Jindal v. Obama, what’s a bitter to do?
Mortianna must have warned him about the Painted Man.
ManchuCandidate: Please don’t forget Huck and Newt. I was hoping for a Palin/Jindal Creationist party myself.
obfuscator: Hopefully, though we’d be in for a whole hell of a lot of Jesus. Remember that nauseating debate where all the GOP candidates just talked about how much they wanted to sleep with Reagan? It would be like that times 1000 except with Jesus instead of Reagan; especially when Palin started accusing Jindal of wanting to sacrifice virgins on top of volcanoes or something.
Saddam was known for “Chemical Ali” and Jindal pals around with Louisiana’s famous “Chemical Castration Bill.”
Ok, so the Republican primaries in 2012 are basically down to a woman, a Mormon, and a Catholic Indian-American?
HAHAHAHAHA OMG I can’t wait. It will be like the 2008 Democratic primaries all over again, except everyone voting in it will be from West Virginia, metaphorically.
Bobby Jindal Dodged A Bag of Dicks In ‘08.
Fixed.
answerbird: If it’s Bobby vs. Barry, I’m afraid that RON PAUL 2012 will win 86% of the white vote.
Gorillionaire: His parents were both grad students (just like Barry’s parents). And he worked at McKinsey. So I guess he comes from the nerdy/hardworking part of India. Basically, he’s another of those uppity “elitists” (read: coloreds) that Sarah Palin detests so much.
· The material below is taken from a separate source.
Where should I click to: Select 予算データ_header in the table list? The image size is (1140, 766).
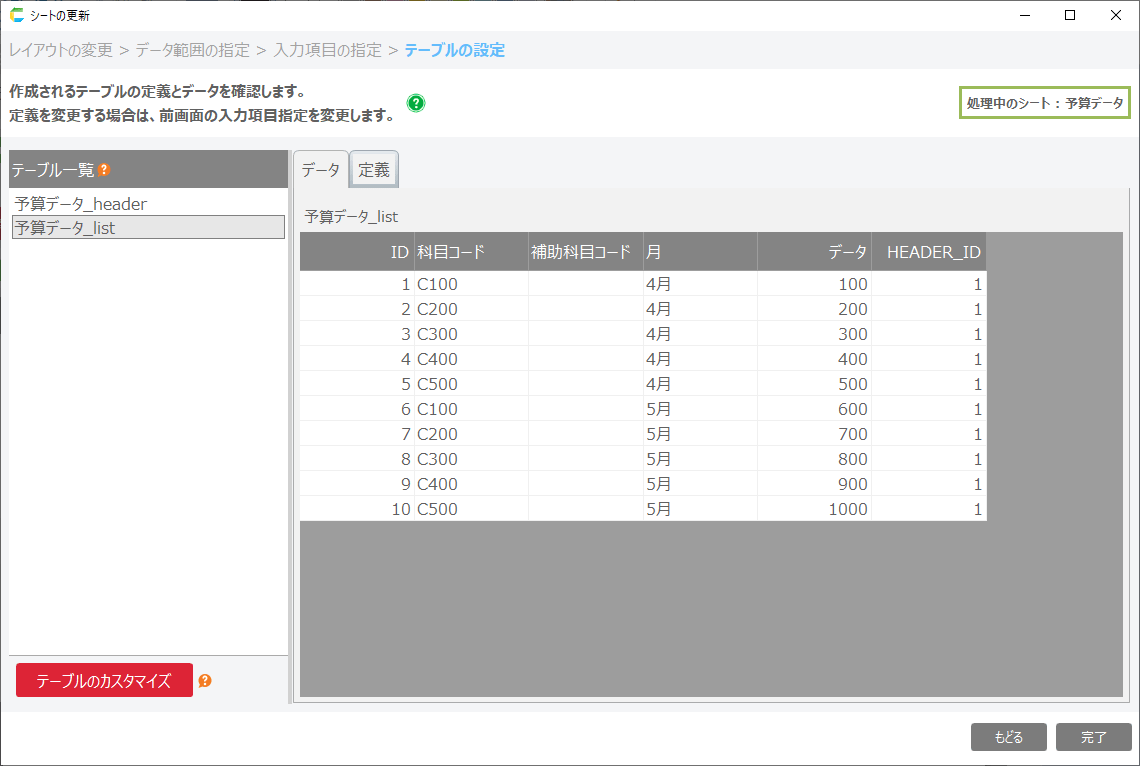81,204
Here’s hoping that, one way or the other, we’ll have a nerdy smart guy for President over the next 8/12 years.
Jindal’s probably a pedophile or something. Who knows exactly what? But nobody can deny he has the crazy eyes. He even scares them.
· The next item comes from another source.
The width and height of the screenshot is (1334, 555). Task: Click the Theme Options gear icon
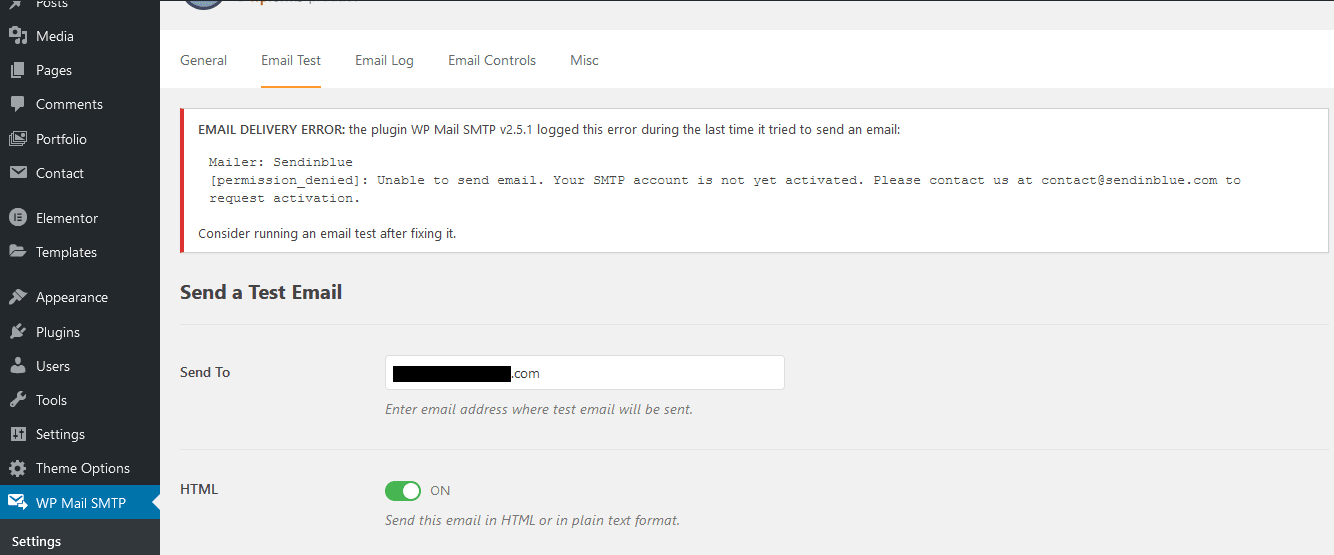click(18, 468)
I found their candidate for 2012
It’s this little fucker, the political equivalent of the antichrist.
http://img55.imageshack.us/img55/2105/alteredpoolbaby3ag5.jpg
gmauer@gmail.com: I hope he helps New Orleans. N.O. is all Louisiana’s got. And btw, wasn’t it disgusting how unwelcoming Baton Rouge was of New Orleanians after Katrina? And how it tried shunning NOLA all together thereafter? That is until it realized that it can’t survive without NOLA. Baton Rouge is the dingleberry that NOLA can’t get rid of.
Jindal is a tool of Big Curry. http://kandabatata.wordpress.com/2007/10/23/piyush-jindal-thanks-india-for-her-support/
answerbird: Hindoo vs. Muslim. Can America survive?
Cogito Ergo Bibo: Good point.If Jindal makes it to the election, it’ll look too much that the Republicans are outsourcing their campaign to an Indian.
Jindal 2012 has begun. As we speak, Jindal has a camera crew tailing him, hoping to get Biden to order a Slurpee from him on camera.
Another perspective on why Bobby Jindal said “No thanks” to McCain’s offer to ruin him: http://democralypsenow.blogspot.com/2008/11/louisiana-gov-bobby-jindal-declines.html
norbizness: I was thinking something like this.
Reuters had a cooler picture, but I couldn’t find it in Google.
But actually that was just my halloween costume this year.
OzoneTom: Oh duh, here’s the one that I was looking for…
I read an article in the CSMonitor back when he was running for guv, but I can’t recall if he is Hindu or Christian.
If he runs we will all, of course, work our asses off photoshopping him in giant turbans like the guy into the picture above and totally putting him into weird Hindu ceremonies.
And, of course, carry a red felt marker with us to put a dot on the forehead of any poster we see with this guy featured.
It’ll be fun–making up shit about how he wants to outsource America to Indian overlords, who will insist that Americans all become vegetarians and quit eating beef. Cows will roam freely in our communities. Farmers and Ranchers will be prosecuted as murderers if they raise anything but soybeans. Sweet Jesus, (something heathen Bobby J would never say) I could sit here all day and think up smears about this guy.
Wow–should we begin now, or wait until he officially announces to torpedo his future?